Faculty Learning Community: Peer-led groups of faculty, staff, and graduate students who engage in an active, collaborative, year-long program structured to provide encouragement, support, and reflection.

Qualitative: Relating to, measuring, or measured by the quality of something rather than its quantity. In terms of research, relies on data obtained by the researchers from first hand observation, interviews, questionnaires, focus groups, and participant-observation, recordings made in natural settings, documents, case studies, and artifacts.

Teaching Practice: The art and science of organizing knowledge and demonstrating relevant skills. Activity carried out by a teacher or a professor.

Self-Reflection: The ability to witness and evaluate our own cognitive, emotional, and behavioral processes.

Community Building: A field of practices directed toward the creation or enhancement of community among individuals within a regional area or with a common interest. It is sometimes encompassed under the field of community development.

Training of Trainers (ToT): A model intended to engage in master trainers in coaching new trainers that are less experienced with a particular topic or skill, or with training overall.

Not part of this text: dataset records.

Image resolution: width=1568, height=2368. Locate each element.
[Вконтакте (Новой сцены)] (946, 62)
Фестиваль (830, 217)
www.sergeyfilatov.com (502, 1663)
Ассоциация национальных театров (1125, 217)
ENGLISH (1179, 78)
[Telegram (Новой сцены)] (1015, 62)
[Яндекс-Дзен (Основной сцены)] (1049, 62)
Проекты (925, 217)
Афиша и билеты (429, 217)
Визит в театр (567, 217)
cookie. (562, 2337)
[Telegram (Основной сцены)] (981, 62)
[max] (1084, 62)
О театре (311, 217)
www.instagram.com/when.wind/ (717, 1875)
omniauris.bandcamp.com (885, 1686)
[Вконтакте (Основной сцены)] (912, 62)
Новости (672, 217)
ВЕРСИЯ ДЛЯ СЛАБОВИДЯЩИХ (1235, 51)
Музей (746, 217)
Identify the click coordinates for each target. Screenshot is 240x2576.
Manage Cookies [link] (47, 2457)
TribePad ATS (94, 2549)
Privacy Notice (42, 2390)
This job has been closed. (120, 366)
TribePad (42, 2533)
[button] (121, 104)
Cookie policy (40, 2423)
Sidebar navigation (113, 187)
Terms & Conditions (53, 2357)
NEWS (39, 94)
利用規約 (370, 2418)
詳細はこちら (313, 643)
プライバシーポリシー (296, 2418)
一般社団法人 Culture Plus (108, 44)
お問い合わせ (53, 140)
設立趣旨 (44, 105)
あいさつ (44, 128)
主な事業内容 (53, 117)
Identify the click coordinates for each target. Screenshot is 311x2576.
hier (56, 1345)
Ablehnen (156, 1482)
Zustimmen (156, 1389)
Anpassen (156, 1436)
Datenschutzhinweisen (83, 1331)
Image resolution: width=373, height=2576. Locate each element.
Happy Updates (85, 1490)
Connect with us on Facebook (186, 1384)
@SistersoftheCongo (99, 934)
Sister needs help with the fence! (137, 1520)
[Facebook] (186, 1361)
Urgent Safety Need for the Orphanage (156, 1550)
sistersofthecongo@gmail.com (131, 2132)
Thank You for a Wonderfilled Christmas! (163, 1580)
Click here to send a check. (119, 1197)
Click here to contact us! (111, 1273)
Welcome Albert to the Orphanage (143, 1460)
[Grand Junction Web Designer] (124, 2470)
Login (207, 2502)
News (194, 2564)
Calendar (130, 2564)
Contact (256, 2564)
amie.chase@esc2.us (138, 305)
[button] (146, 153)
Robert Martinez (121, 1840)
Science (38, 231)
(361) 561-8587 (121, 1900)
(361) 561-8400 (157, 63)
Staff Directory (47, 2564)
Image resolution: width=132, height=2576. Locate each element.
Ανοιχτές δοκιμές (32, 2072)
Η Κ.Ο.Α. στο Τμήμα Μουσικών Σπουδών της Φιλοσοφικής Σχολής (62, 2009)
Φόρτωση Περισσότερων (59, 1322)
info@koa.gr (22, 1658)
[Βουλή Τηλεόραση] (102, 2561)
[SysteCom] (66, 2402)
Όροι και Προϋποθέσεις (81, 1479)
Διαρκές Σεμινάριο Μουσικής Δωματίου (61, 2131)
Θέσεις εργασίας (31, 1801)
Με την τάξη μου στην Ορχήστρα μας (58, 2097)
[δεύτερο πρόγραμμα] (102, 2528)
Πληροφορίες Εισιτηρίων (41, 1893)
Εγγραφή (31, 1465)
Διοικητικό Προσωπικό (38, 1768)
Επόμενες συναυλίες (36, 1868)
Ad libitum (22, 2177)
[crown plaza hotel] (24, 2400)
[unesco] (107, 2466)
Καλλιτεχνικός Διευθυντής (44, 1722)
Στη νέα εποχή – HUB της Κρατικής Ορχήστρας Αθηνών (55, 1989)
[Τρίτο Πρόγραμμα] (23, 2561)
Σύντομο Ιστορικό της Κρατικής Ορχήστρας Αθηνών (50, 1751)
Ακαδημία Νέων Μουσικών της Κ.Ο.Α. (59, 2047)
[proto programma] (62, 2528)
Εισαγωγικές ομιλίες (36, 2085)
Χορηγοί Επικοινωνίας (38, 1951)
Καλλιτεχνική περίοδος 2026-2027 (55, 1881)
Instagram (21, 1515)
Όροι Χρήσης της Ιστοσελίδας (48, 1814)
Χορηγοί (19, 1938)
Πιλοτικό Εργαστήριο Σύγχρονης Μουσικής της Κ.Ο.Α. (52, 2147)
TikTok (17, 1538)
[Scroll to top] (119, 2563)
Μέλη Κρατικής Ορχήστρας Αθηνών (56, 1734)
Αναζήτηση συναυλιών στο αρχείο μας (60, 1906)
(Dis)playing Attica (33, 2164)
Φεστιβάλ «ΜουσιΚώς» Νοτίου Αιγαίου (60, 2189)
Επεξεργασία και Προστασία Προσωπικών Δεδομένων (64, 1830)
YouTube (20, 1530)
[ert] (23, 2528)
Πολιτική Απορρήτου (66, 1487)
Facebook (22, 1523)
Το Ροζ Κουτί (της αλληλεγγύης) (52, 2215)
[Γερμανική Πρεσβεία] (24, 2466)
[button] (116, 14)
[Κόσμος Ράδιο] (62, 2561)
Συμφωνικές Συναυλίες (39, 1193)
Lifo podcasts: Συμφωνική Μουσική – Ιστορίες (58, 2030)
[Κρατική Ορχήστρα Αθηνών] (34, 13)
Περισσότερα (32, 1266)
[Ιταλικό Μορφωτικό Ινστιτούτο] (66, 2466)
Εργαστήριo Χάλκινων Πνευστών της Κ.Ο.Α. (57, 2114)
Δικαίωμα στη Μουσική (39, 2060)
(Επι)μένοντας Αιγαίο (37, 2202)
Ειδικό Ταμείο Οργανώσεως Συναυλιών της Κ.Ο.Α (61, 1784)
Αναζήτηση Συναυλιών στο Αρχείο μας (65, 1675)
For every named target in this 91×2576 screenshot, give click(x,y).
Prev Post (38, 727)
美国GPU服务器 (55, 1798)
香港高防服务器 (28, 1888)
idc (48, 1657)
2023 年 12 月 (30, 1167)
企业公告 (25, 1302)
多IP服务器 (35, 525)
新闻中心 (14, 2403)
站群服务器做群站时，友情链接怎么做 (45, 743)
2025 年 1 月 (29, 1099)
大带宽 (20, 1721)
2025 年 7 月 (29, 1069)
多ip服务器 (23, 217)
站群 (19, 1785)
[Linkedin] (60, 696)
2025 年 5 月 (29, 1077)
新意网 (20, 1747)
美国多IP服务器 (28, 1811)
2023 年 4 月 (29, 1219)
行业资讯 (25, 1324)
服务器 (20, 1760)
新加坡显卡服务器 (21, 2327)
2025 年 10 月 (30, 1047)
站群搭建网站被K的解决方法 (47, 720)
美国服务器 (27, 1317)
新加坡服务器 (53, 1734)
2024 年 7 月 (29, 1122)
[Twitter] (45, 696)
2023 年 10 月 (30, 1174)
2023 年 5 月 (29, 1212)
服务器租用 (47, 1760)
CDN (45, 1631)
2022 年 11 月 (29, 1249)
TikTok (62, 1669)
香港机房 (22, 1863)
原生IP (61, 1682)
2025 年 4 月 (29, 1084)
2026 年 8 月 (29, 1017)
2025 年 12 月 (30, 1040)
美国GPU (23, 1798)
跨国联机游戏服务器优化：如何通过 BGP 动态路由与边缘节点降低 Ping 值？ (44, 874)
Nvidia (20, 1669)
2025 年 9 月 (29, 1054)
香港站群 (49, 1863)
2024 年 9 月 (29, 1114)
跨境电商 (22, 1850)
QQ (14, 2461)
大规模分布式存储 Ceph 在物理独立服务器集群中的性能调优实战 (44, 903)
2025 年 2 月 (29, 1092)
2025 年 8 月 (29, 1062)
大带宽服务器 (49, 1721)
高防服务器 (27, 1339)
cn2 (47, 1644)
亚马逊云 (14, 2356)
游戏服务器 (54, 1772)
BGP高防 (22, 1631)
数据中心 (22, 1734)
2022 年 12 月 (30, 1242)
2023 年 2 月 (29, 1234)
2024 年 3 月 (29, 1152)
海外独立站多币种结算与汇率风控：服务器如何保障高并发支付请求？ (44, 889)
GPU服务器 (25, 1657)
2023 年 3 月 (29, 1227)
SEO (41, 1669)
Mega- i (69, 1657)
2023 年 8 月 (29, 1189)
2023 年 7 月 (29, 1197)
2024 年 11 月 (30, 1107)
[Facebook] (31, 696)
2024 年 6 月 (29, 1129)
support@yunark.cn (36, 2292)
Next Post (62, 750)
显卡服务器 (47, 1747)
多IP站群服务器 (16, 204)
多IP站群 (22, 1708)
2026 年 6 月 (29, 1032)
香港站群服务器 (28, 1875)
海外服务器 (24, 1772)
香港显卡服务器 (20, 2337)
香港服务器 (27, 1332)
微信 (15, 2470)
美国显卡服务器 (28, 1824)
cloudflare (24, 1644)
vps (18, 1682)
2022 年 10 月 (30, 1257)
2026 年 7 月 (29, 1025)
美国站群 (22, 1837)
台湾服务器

Faculty Development: A term similarly used for staff development and professional development, in settings that pertain to educators. May include teacher training, and is usually considered pre-service, or before beginning teaching.

ACUE: Association of University Educators, an organization whose mission is to ensure student success and equity through quality instruction.

Professional Development: Any learning to earn or maintain professional credentials such as academic degrees to formal coursework, attending conferences, and informal learning opportunities situated in practice. It has been described as intensive and collaborative, ideally incorporating an evaluative stage.

Scholarship of Teaching and Learning (SoTL): Systemic inquiry into student learning which advances the practice of teaching in higher education by identifying a problem, asking a question, gathering evidence, drawing conclusions based on that evidence, and making those findings public for the benefit of others.